The 70's had a few good tournaments like Joe Burns fiesta in Dayton every year. There were actually a lot of tournaments popping up all over the Eastern USA. Mostly in poolrooms and bars with five thousand added or a ten thousand guaranteed purse. The top players would travel from Dayton to Akron to Greenville to Macon over to Nashville and maybe down to Mobile. A player like Buddy Hall could find a good tournament to play in every weekend in a bar or poolroom. He probably knew the highways of the Eastern USA better than any living human.
There was no organized tour so to speak but lots of tourneys to compete in, if you were so inclined. The room owners liked them because they packed the place for a few days and brought lots of action with it. In those days every pool tournament was a place to gamble. There were a few independent larger tournaments promoted by some unscrupulous promoters where players did not get paid. A few times they (or their backers) resorted to drastic measures (guns etc.) to get their money.

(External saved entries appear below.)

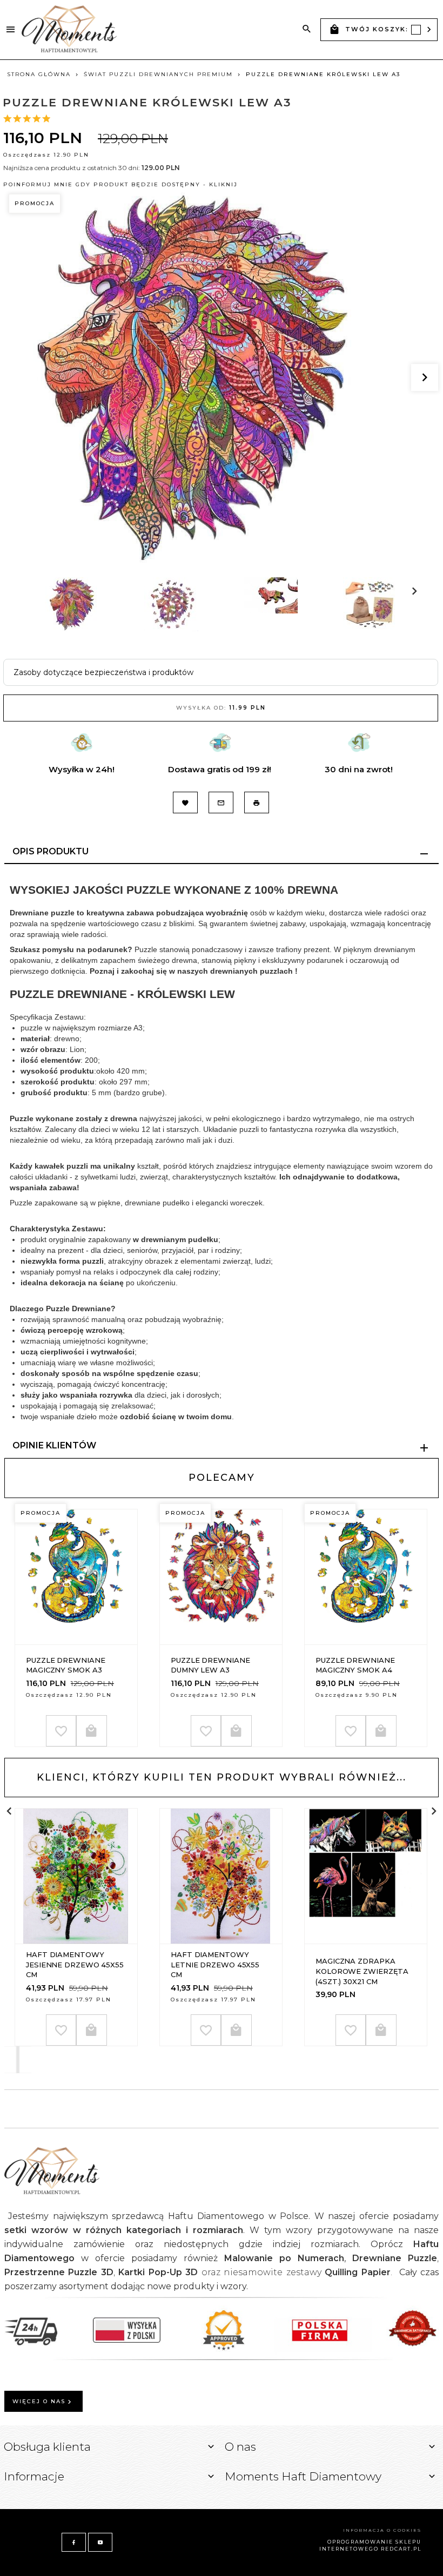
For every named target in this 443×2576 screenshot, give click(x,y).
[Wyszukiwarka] (306, 29)
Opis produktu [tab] (50, 851)
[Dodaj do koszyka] (91, 1730)
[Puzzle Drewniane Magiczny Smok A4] (365, 1576)
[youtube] (100, 2542)
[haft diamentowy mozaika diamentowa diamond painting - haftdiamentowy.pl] (69, 29)
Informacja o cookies (382, 2530)
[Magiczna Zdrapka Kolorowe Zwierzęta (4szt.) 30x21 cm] (365, 1876)
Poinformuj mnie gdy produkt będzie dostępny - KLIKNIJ (120, 184)
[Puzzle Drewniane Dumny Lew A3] (220, 1576)
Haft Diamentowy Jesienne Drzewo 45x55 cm (75, 1964)
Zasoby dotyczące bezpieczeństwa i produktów (103, 672)
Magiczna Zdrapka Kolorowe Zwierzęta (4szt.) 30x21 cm (362, 1971)
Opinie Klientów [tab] (54, 1445)
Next (42, 636)
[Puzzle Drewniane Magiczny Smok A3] (75, 1576)
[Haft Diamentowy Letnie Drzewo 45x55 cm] (220, 1876)
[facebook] (74, 2542)
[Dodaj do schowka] (61, 1730)
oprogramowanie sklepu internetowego (370, 2545)
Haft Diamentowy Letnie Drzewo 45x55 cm (215, 1964)
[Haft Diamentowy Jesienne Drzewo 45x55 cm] (75, 1876)
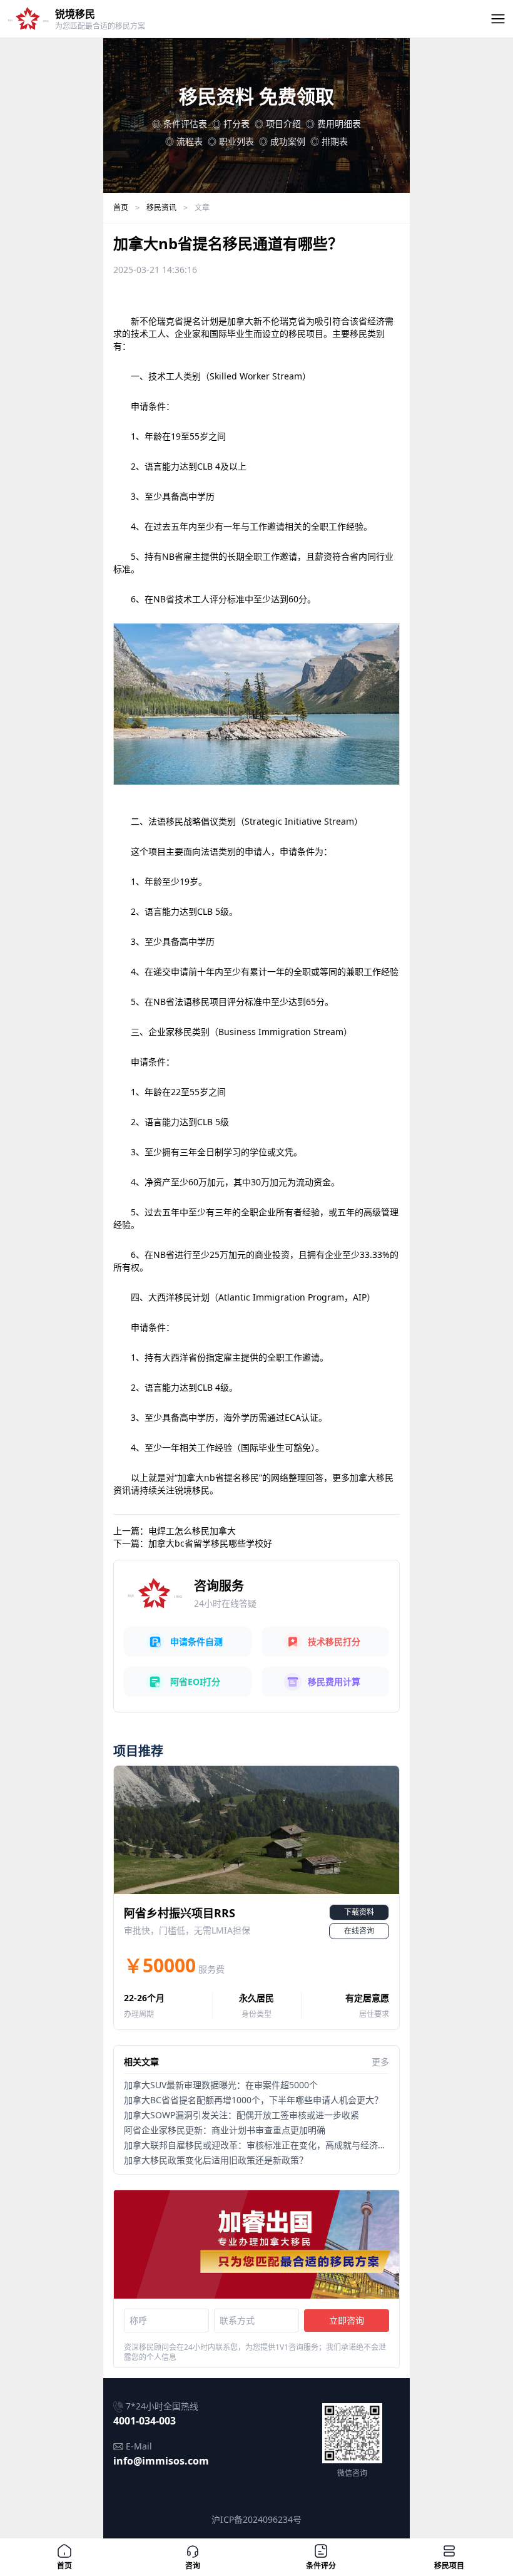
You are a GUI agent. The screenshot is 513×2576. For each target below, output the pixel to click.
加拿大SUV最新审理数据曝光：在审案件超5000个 (221, 2085)
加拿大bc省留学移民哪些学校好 (210, 1543)
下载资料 (359, 1912)
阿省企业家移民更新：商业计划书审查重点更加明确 (224, 2130)
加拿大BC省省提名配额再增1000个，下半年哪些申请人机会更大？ (253, 2100)
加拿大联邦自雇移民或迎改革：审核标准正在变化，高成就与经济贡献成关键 (273, 2145)
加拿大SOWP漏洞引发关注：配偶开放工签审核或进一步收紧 (241, 2115)
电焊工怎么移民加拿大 (192, 1531)
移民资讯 (161, 207)
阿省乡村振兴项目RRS (179, 1912)
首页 (120, 207)
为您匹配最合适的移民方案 (100, 26)
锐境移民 (75, 14)
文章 (202, 207)
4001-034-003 (144, 2421)
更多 (380, 2062)
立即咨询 (346, 2320)
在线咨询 (359, 1930)
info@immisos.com (161, 2461)
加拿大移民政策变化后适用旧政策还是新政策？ (216, 2160)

I never heard of anyone getting killed (other than Monroe Brock), but once in a while the law got called in. Believe it or not, almost all the bar and poolroom tourneys all paid off! Buddy probably won more tournaments and more money back then than anybody else by a wide margin. He was winning bar table and big table events every weekend for years. And these were not soft fields either. Buddy was to put it in a word, AMAZING! It was like he was first or second in every tournament he played in.